For strikers, confidence is everything because perfection is impossible. You will miss chances. You will go through spells where you miss more chances than normal and those spells will increase the pressure from your teammates, manager, supporters, media and, most importantly, yourself.
Chickelday himself names Kane as an example of a player who has an unerring ability to put missed chances out of his mind; he believes that is one of the greatest weapons in goalscoring prolificacy.
“We call it ‘resetting’ and we work on how quickly we can reset mentally after a missed chance,” he says. “When a striker misses a chance, it has to have gone. There is nothing that is going to let you get that chance back, so you must reset your mind and go in search of that next opportunity.
“That is often the hardest part of the game for strikers, particularly if they have missed a good chance in a tight match. You have to work on techniques that allow you to push it away and be totally prepared to make the best of the next one.”
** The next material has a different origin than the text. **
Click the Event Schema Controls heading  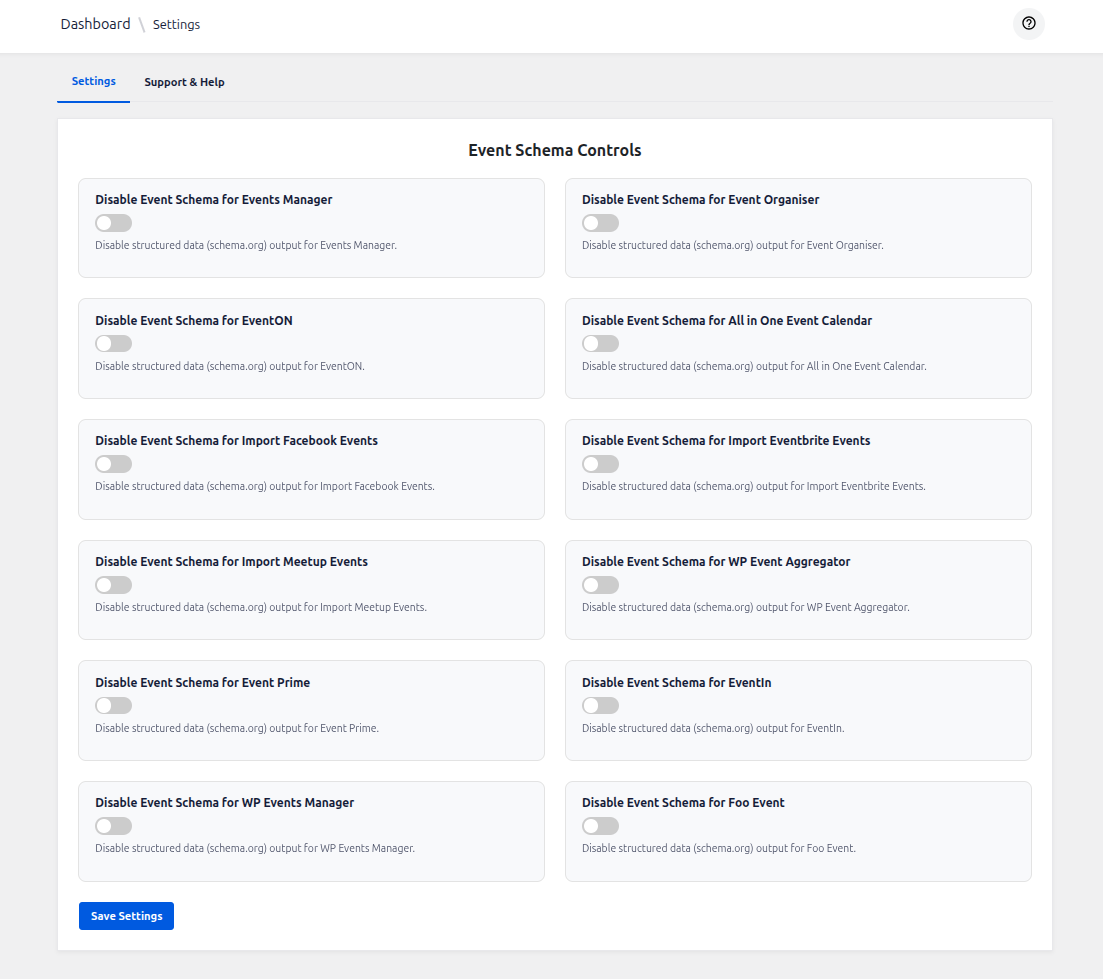[x=554, y=150]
When I ask for the most important asset of an in-form striker, he smiles and says that “finishing isn’t just finishing”. Speak to all of the best strikers, and they will discuss the importance of their movement.
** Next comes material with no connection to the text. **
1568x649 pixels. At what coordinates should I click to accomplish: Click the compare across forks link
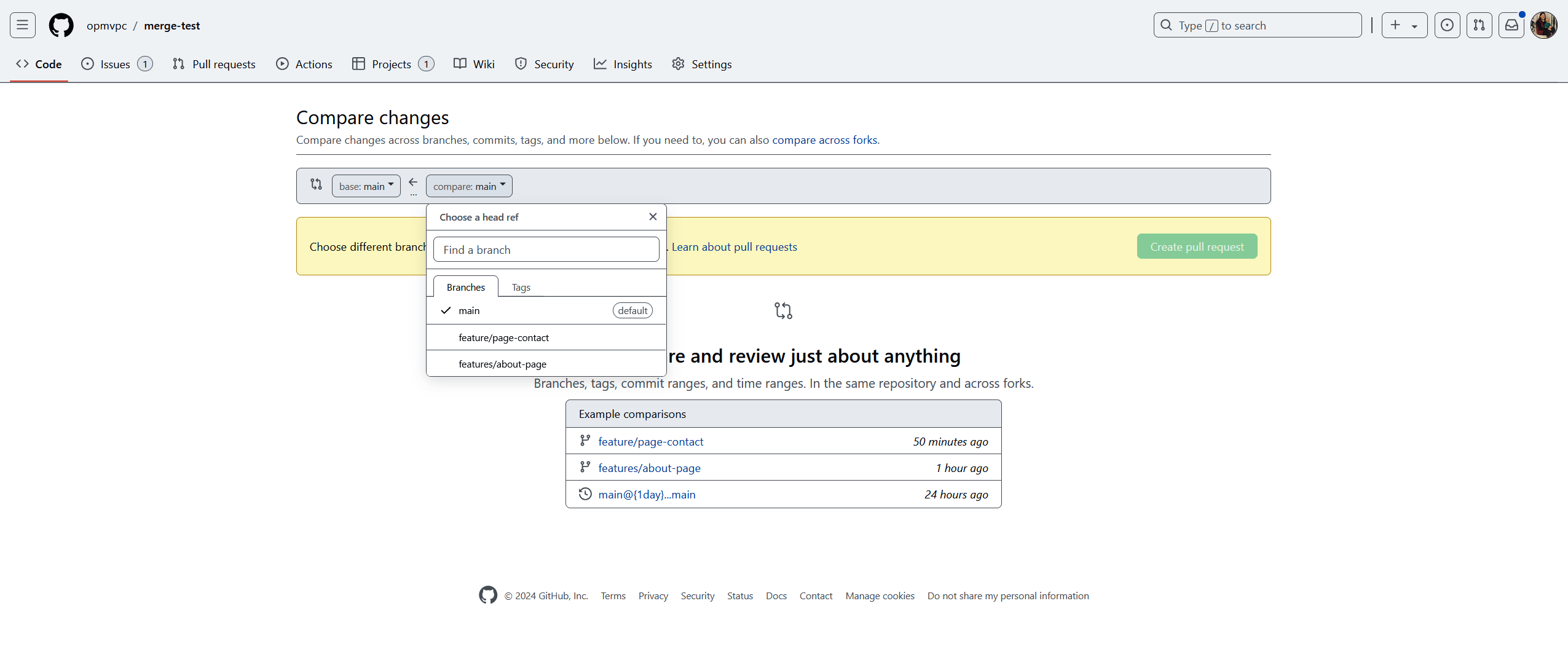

When still at Tottenham in 1989, Gary Lineker was asked how he was always in the right place at the right time. His reply: “Be in the right place all of the time”. The better your movement, the better your chances and the more of them you get.
“It’s never just the final shot but the touch and the movement that gets you there,” Chickelday says. Spatial awareness is the most important part of forward play, because if you get that right, every time you receive the ball you will have a little more time, and time means a greater opportunity to execute a finish.
“We work on spatial awareness, identifying space and delaying movement. When you have low confidence, that spatial awareness can drop because you go to extremes – either too desperate or deflated. That comes back to the resetting and the resetting comes back to the confidence in your repetition. It’s all linked.”
We are talking about marginal improvement here. No coach is promising that pure repetition can transform a career and promote a player through the leagues or get them their dream move. But at every level, players are looking to get the edge.
Goals are the most precious currency in organised sport; they would be foolish not to. The stakes, pressure, impatience, money – it all keeps increasing. You can see why strikers at every level might employ someone to try and make them even only a fraction better or more efficient.
“It’s the smaller details that make the big difference,” Chickelday says. “A goal is everything, it can be the ultimate difference-maker. The strikers who can cope with that pressure are the ones that will get the moves they want. I always say to the forwards I work with in lower leagues: ‘If you get your numbers up, that’s potentially a move’. Every club you speak to is looking for a goalscorer. They always will be.”